• _What is expected_
Quote each line of the material verbatim, without the pictures.

• _Data for the task_

----------

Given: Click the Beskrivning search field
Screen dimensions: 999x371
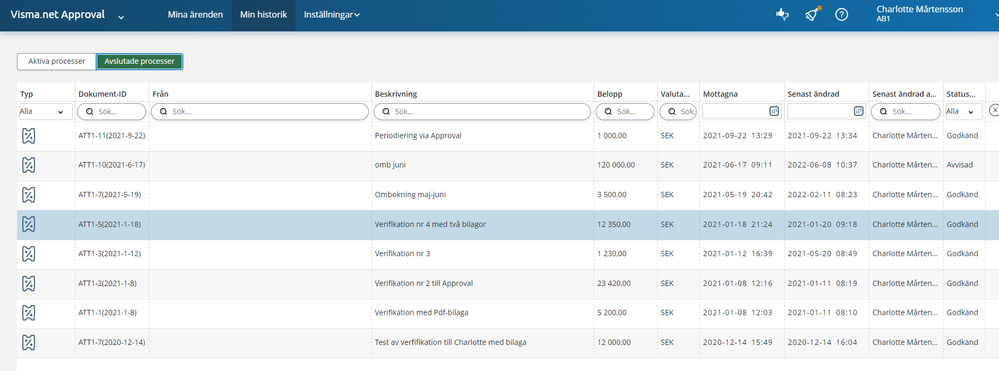Looking at the screenshot, I should pyautogui.click(x=482, y=112).
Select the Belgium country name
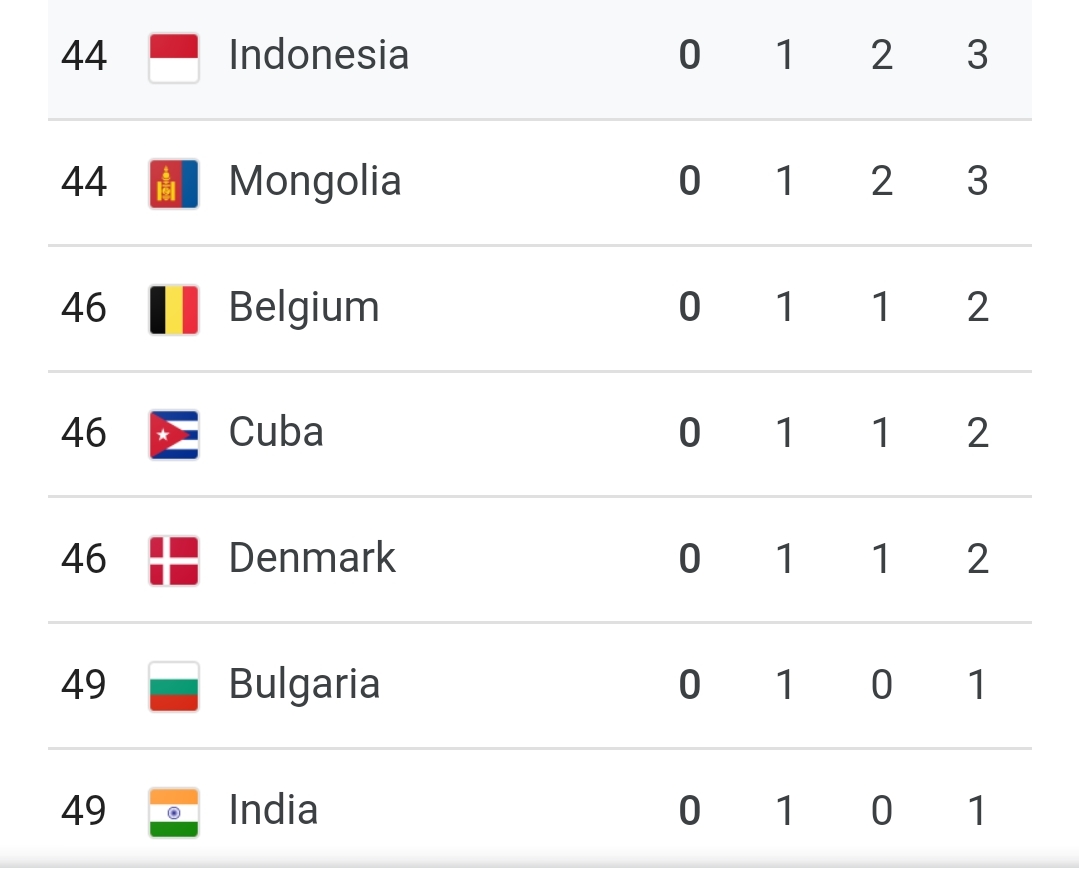 (x=304, y=308)
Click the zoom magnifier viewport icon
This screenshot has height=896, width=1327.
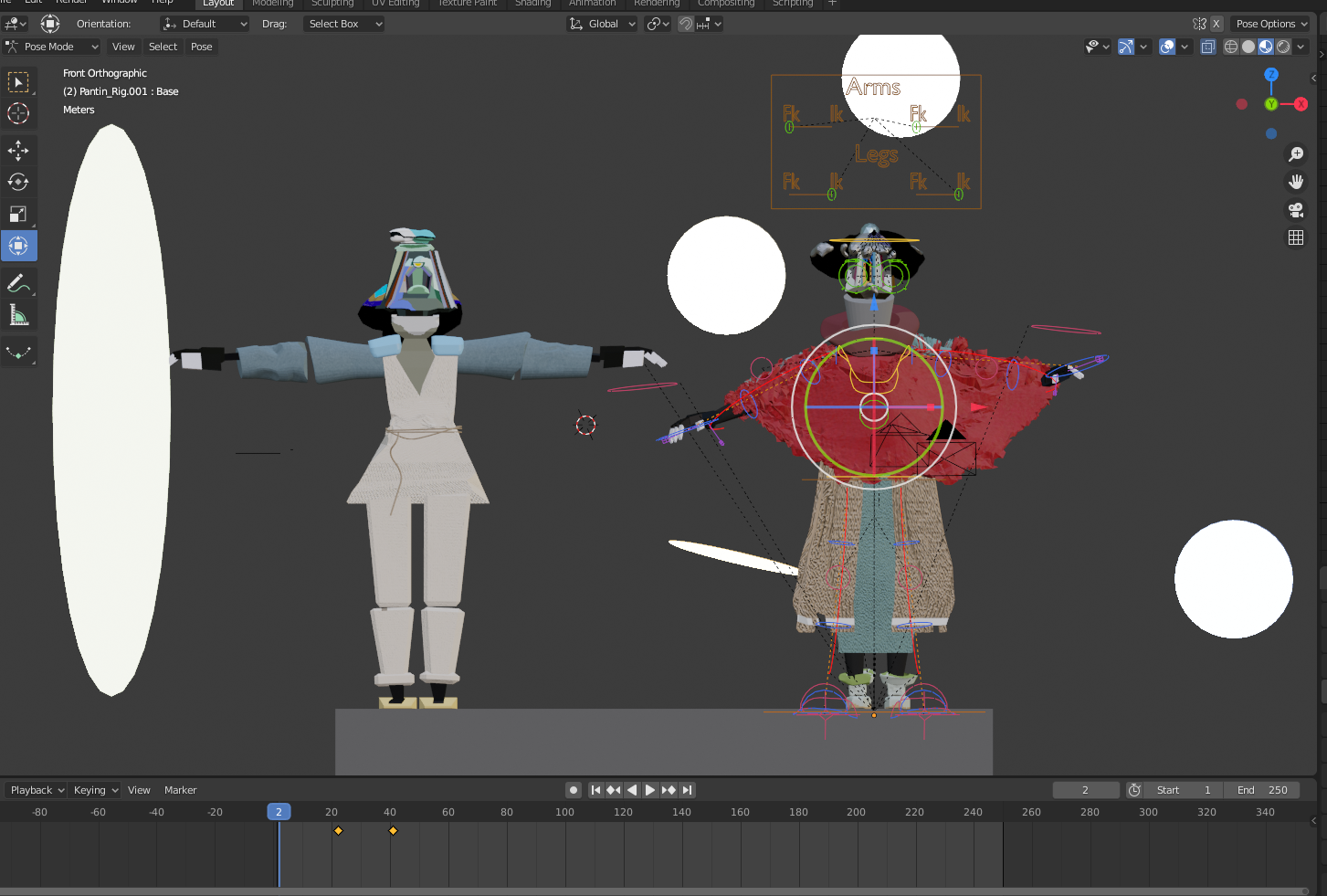pos(1295,154)
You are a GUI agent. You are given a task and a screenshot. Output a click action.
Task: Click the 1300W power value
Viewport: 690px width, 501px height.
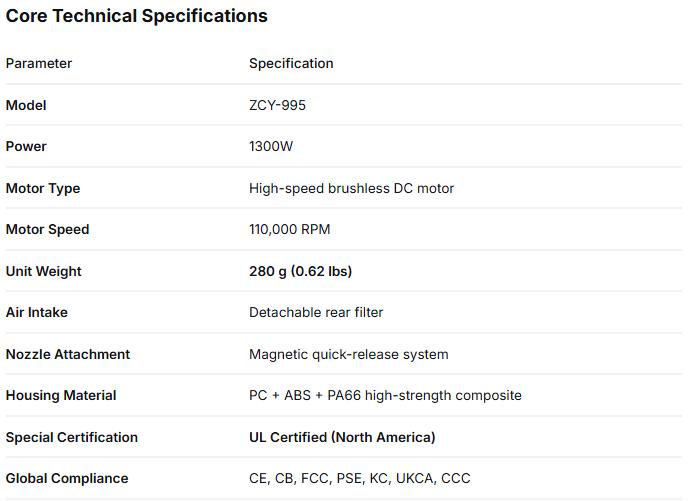tap(273, 146)
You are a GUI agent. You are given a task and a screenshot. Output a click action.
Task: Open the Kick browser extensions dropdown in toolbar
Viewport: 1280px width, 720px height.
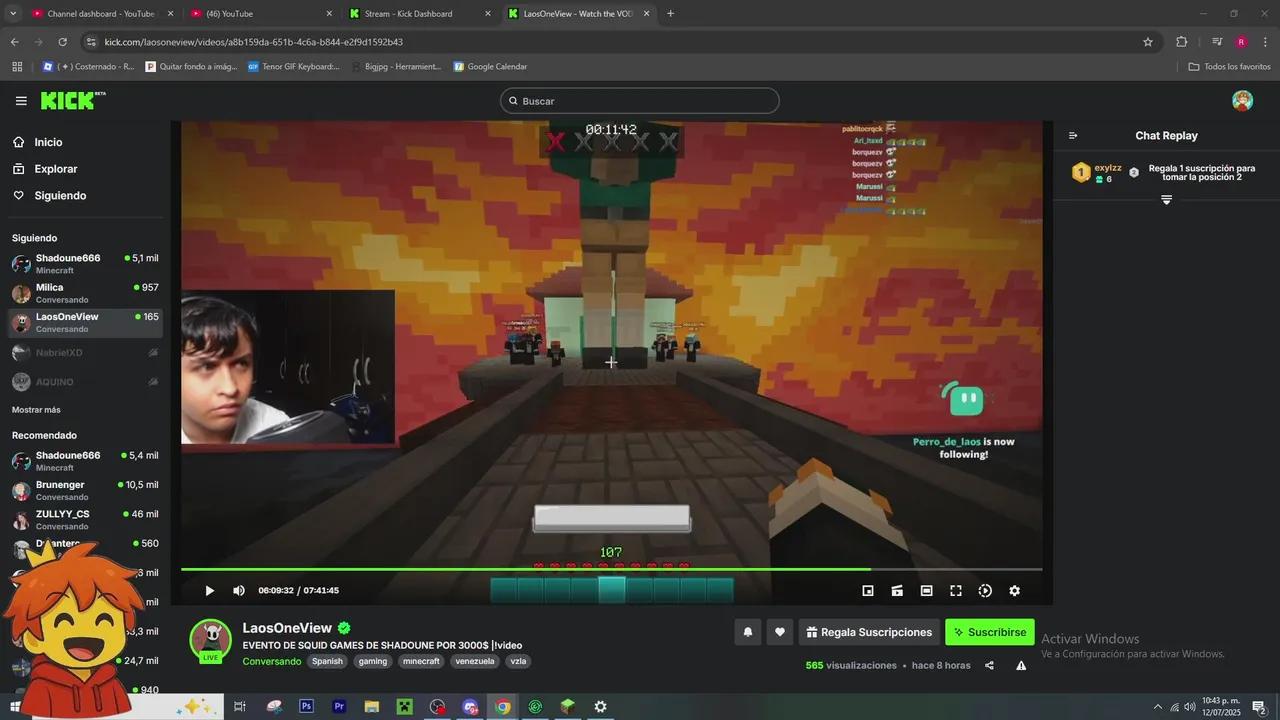coord(1181,42)
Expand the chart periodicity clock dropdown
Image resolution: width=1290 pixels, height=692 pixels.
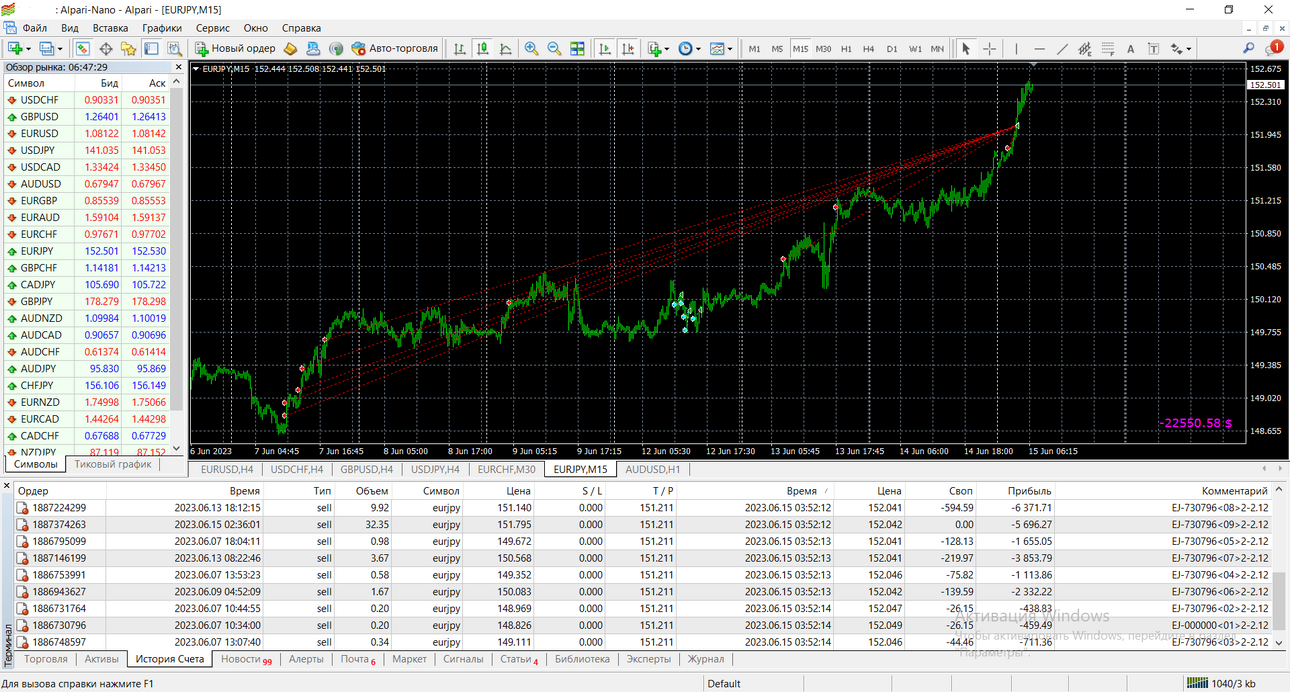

----------

• _Answer below_
Given: Click the Beskrivning search field
Screen dimensions: 999x371
Looking at the screenshot, I should pyautogui.click(x=482, y=112).
Select the Belgium country name
 (x=304, y=308)
Click the zoom magnifier viewport icon
This screenshot has height=896, width=1327.
pos(1295,154)
You are a GUI agent. You are given a task and a screenshot. Output a click action.
Task: Click the 1300W power value
Viewport: 690px width, 501px height.
tap(273, 146)
You are a GUI agent. You are given a task and a screenshot. Output a click action.
Task: Open the Kick browser extensions dropdown in toolbar
Viewport: 1280px width, 720px height.
coord(1181,42)
Expand the chart periodicity clock dropdown
Image resolution: width=1290 pixels, height=692 pixels.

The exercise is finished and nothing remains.